How would you value a business? The three approaches appraisers use to value a business are essentially a matter of common sense. You start with the balance sheet and adjust the book values of assets and liabilities to their market values. Then you turn to the income statement and evaluate how much cash the business is expected to generate in the future. Finally, you investigate how much competitors have sold for in the past.
Although these techniques sound simple, do-it-yourself appraisals can generate misleading results. Each approach requires subtle nuances and fine-tuning, and each business requires a customized approach.
What’s in a Name?
In business valuation jargon, the three approaches are called:
1. The asset (or cost) approach;
2. The income approach; and
3. The market approach.
Several methods are categorizing within each broad approach. For example, the guideline public company method and the merger and acquisition method both fall under the market approach umbrella. The excess earnings method is generally considered a hybrid method that combines elements of the asset and income approaches.
When Assets Count
The asset approach starts with the balance sheet. Unreported assets (such as internally-developed intangible assets) and hidden liabilities (such as pending litigation or IRS audits) are identified. Then all the company’s assets and liabilities are adjusted to their current fair market values.
For some working capital accounts — such as accounts receivable or inventory — book value may be a reasonable proxy of fair market value. But other items — such as real estate or equipment — may require outside appraisals, especially if they were purchased decades earlier and fully depreciated. Assets are summed and liabilities are subtracted to arrive at the company’s net asset value.
This approach is most often used when valuing asset holding companies or when using the liquidation premise of value. It can also serve as a “floor” for a subject company’s value. If the income and market approaches generate results below the results of the asset approach, the appraiser may rely exclusively on the asset approach. In other words, no rational controlling owner would sell the company for less than its adjusted net asset value.
When Cash Is King
Now turn to the income statement and analyze how much cash the business, business interest or intangible asset will generate, including when it’s eventually sold. Under the income approach, future cash flows are converted to their net present value using a discount (or capitalization) rate commensurate with the investment’s risk.
Common methods under this approach include:
- Capitalization of earnings method. Here, value is calculated by dividing a single period’s cash flows by a capitalization rate. This technique is most appropriate when a company’s (or investment’s) cash flow has stabilized, enabling the valuator to assume a constant growth rate.

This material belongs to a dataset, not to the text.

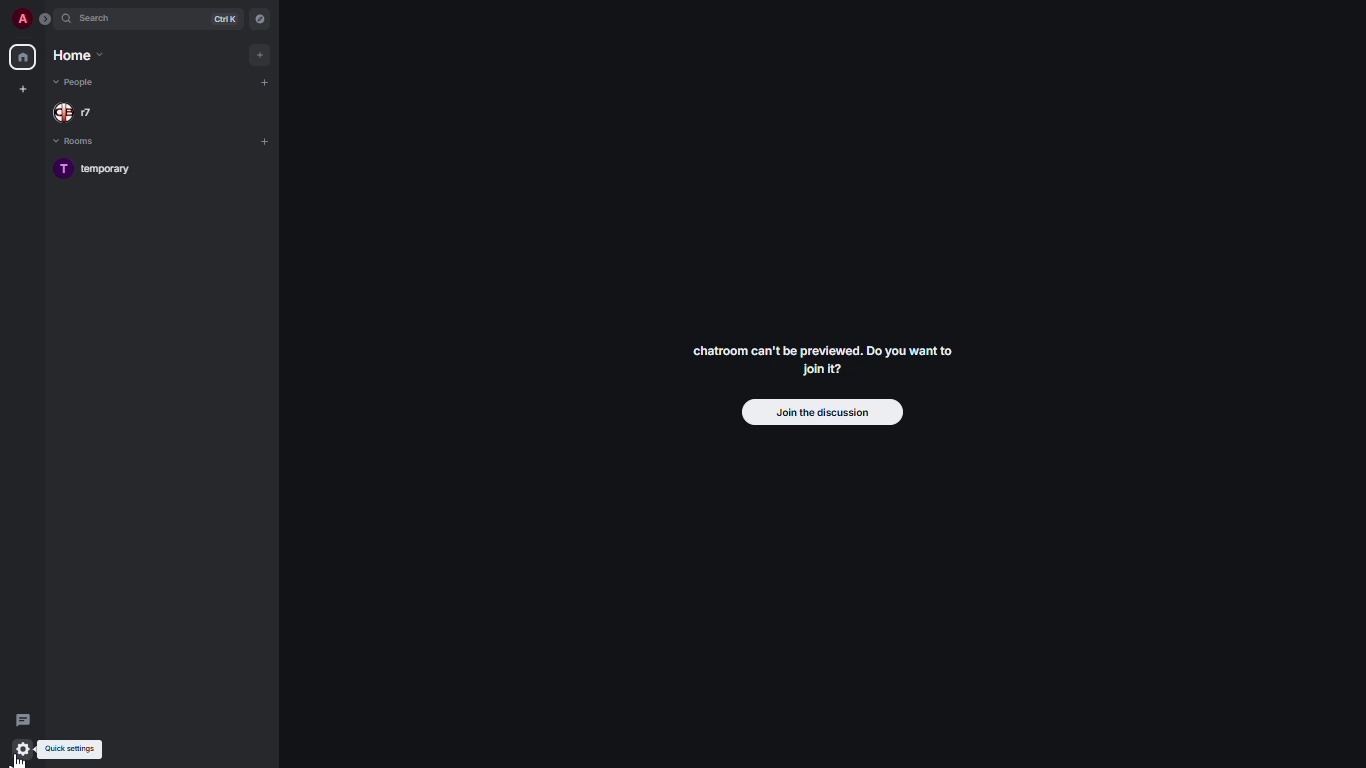  Describe the element at coordinates (47, 18) in the screenshot. I see `expand` at that location.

- Discounted cash flow method. Under this technique, the valuator discounts future cash flows over a discrete period of years and then adds to that a “terminal value,” which is also discounted to its present value. Discount rates represent the cost of capital, taking into account the time value of money and risk.
Although cash flows are the most common economic benefit used in the income approach, valuators can also use net income, pretax earnings or another income stream. Different discount rates apply to different income streams, however.
Although the income approach can be difficult to explain to laypeople, it’s widely used in financial markets. Increasingly, courts and the IRS are embracing this valuing approach, too.
What Will the Market Bear?
The IRS, the Financial Accounting Standards Board (FASB) and many courts favor the market approach for its perceived simplicity and objectivity. It’s based on the principle of substitution. That is, an investor will pay no more for an investment than it would cost to purchase a comparable substitute investment.
The merger and acquisition method derives value from controlling interests in similar publicly-traded or privately-held businesses (also known as guideline companies or comparables). Alternatively, value comes from similar publicly-traded stock prices in the guideline public company method.
Selection criteria — such as industry, size, financial performance and transaction date — are used to narrow down transaction databases into a meaningful sample of guideline transactions. Once the valuator selects a sample of similar transactions, he or she picks an income stream to use to develop pricing multiples. Common examples include price-to-earnings, price-to-operating cash flows and price-to-EBITDA (earnings before interest, taxes, depreciation and amortization).
Statistical analysis and graphs are sometimes used to demonstrate how closely the guideline transactions relate to one another. Valuators generally prefer samples with high correlation coefficients and low variances, for example. Finally, the most relevant pricing multiples are applied to the subject company’s income stream to determine its value.
Picking the “Right” Approach
Valuators consider all three approaches every time they value a business. But in the end, they may only use one or two methods to arrive at their final value conclusions. What’s most important is that the final value is supported by concrete evidence from the marketplace and any contradictory value indicators are reconciled against the valuator’s conclusion. The appraisal report should explain why an approach was either selected or not selected in determining the value of the subject business.